The German Tortoise and the American Hare

CAMBRIDGE: For almost a decade Germany has searched its soul about its economic viability. Is there too little flexibility in our labor markets? Are wages too high? Is there too much regulation? How can German firms which should be world-beaters succeed if they have to fight with one arm tied behind their back by their very own government and workers? Of course, one would not want American ways of doing business imported here. Still, things have got to change.

But the talk drones on and on without any change being decided upon. For a brief moment earlier this year the debate came to a grinding stop as former finance minister Oskar Lafontaine jerked the questioning onto entirely different grounds. Squeeze big business, that was Oskar's answer to Germany's dilemma.

But it did take long before the corporatism underpinning Germany's economic model reasserted itself.
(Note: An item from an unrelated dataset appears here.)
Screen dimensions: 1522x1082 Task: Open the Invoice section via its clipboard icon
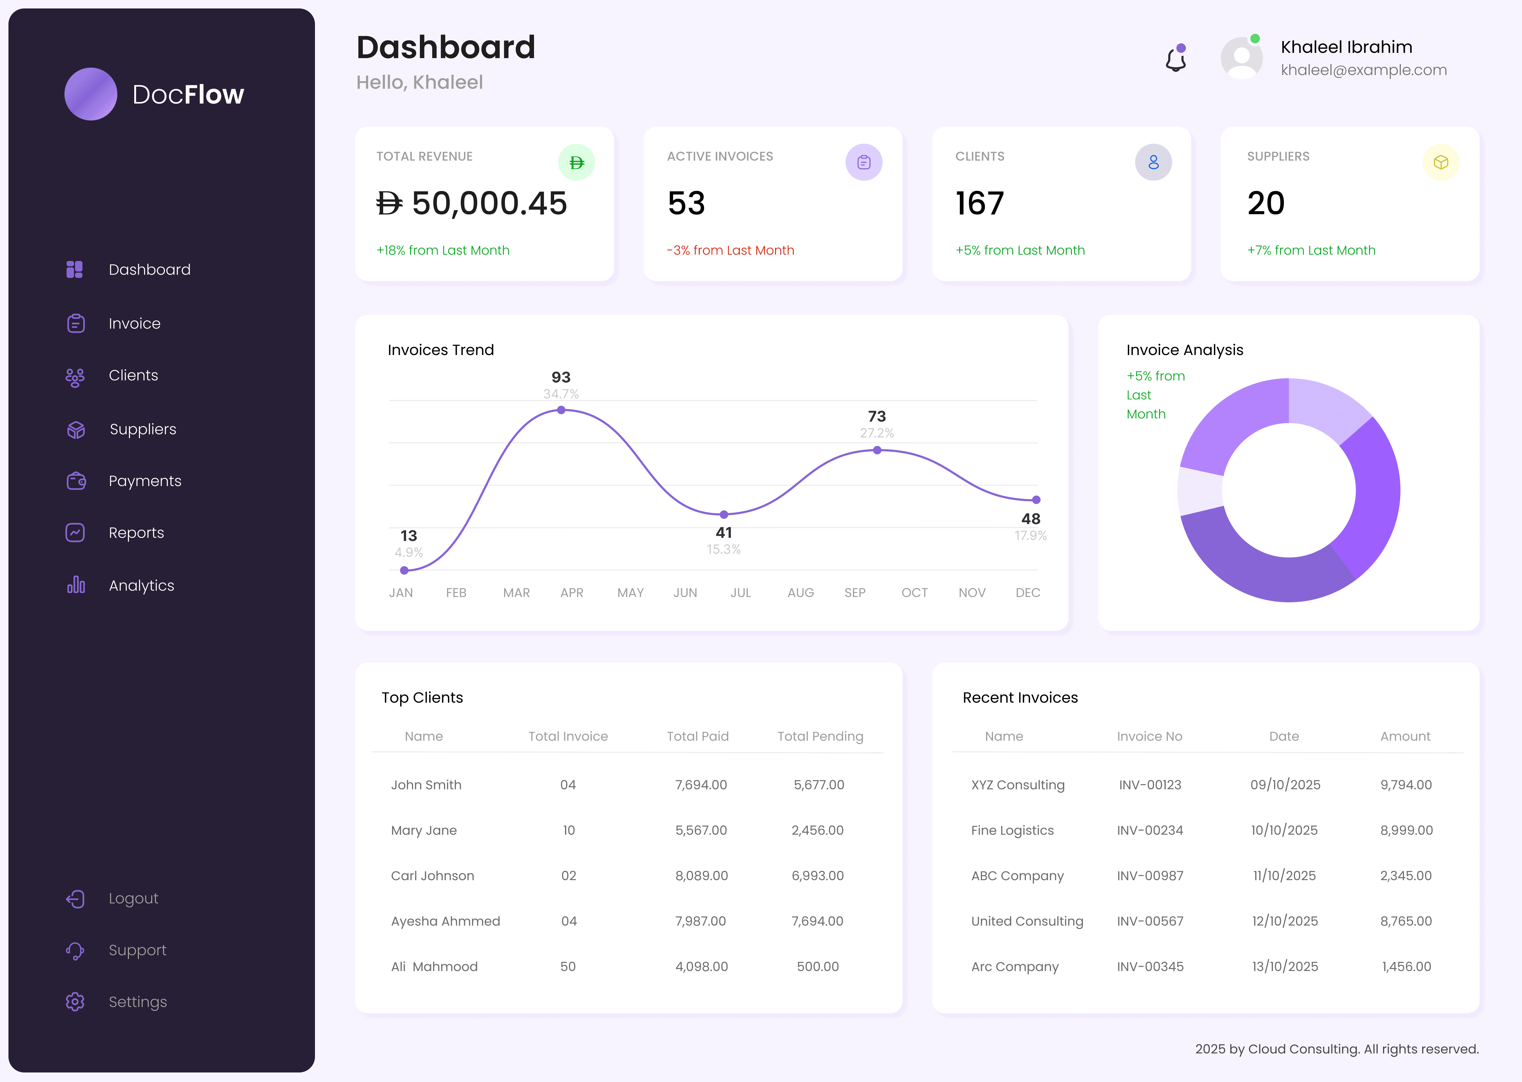click(x=75, y=323)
Lafontaine's brief and turbulent bid for mastery in Germany, and his spectacular crash, opened a rare opportunity to see how the country's domestic interests are really aligned; what can happen and what must not take place. Lafontaine, it seems, had forgot that the deepest belief of German social democracy is "don't rock the boat". Don't rock the boat stepping on the toes of big business, which was Lafontaine's error, nor on union sensibilities, as Chancellor Schroeder almost did as he dickered about making a Thatcher/Blair style bid to reshape Germany's economy.